** Passage for review follows **

Reviews in the News: Bedlam and Vanishing Acts

From the Boston Globe comes this troika of eclectic titles:

Take one dog-loving city dweller--whose border collie loves to herd garbage trucks and buses--add a 42-acre sheep farm in upstate New York and a middle-aged man with a penchant for adventure, and you have Jon Katz's latest salute to animals, The Dogs of Bedlam Farm: An Adventure with Sixteen Sheep, Three Dogs, Two Donkeys and Me (Villard, $22.95).

"So ostensibly a book about dogs and dog nature," says Globe staff writer Vicki Hengen, "this somewhere along the line became a book about dogs as spiritual conduit, channel to elsewhere, to being what Katz calls 'a better human.' "

He writes: "I don't see dogs as psychic or telepathic. Nor do I believe that we will meet them in the afterlife, or that mediums can channel their deepest thought. But I do believe that the human-dog relationship can be deeply meaningful. Dogs have a remarkable gift for entering our lives at particular times and weaving themselves in."

** End of Passage for review **
** Dataset extract follows **

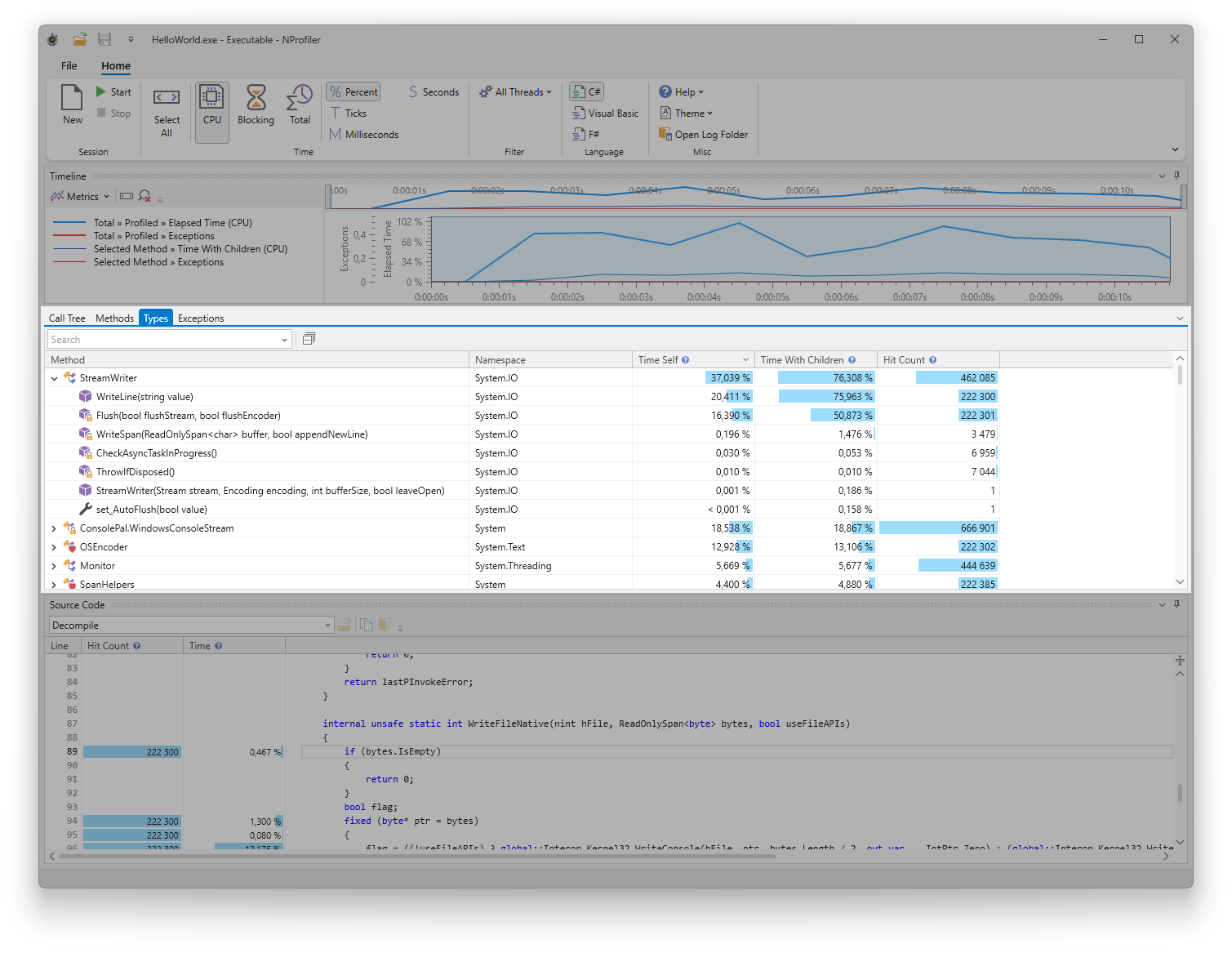Expand the ConsolePal.WindowsConsoleStream type row
This screenshot has height=953, width=1232.
pos(54,528)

** End of Dataset extract **

Tasks for this exercise
(a) Turn the paragraph of the book reviews text that begins "Take one dog-loving city dweller" into a short list that keeps its main facts.
(b) Please resume the book reviews text after its last sentence.
The listing has no connection to the book reviews text.

Results for each task
(a)
- A dog-loving city dweller whose border collie loves to herd garbage trucks and buses
- A 42-acre sheep farm in upstate New York
- A middle-aged man with a penchant for adventure
- Together, these make Jon Katz's latest salute to animals, The Dogs of Bedlam Farm: An Adventure with Sixteen Sheep, Three Dogs, Two Donkeys and Me (Villard, $22.95)

(b)
Along with his dogs, 16 sheep and 2 donkeys he acquires a ram; then he has 16 pregnant sheep. In the middle of one of the worst winters in local history, 17 lambs are born. He survives the bitter cold, deep snow and rickety knees, and believes himself a better man for it.

"As the winter marches on, Katz does learn much. Working his farm by day and writing by night, be becomes better connected to the town around him, the country life and members of his family. with his dogs as lens and emotive mirror, he discovers much about his parents and his psychic history that allows him to therapeutically dot his i's and cross his t's.

"Thus the book winds down, softly, a slow and thoughtful passage through an undulating psychic landscape--part picaresque, part sermon. The cast of characters and arc of plot are minimalist, to be sure, and kitchen wisdom is dished in heaping helpings.

"But Katz's world--of animals and humans and their combined generosity of spirit--is a place you're glad you've been," says Hengen.

"If we herd sheep for another decade or so, I might make it. I might become a patient man," writes Katz.


Delia Hopkins and her trusty bloodhound are familiar sights in rural New Hampshire where they lend their services for search and rescue missions. Her life is a happy and contented one until she begins having dreams and flashbacks about people and events that stay on the edge of her memory but are still vaguely familiar.

When her father, Andrew, is suddenly arrested and charged with kidnapping his daughter decades earlier, her world tilts and she realizes the 'she' she knows is missing.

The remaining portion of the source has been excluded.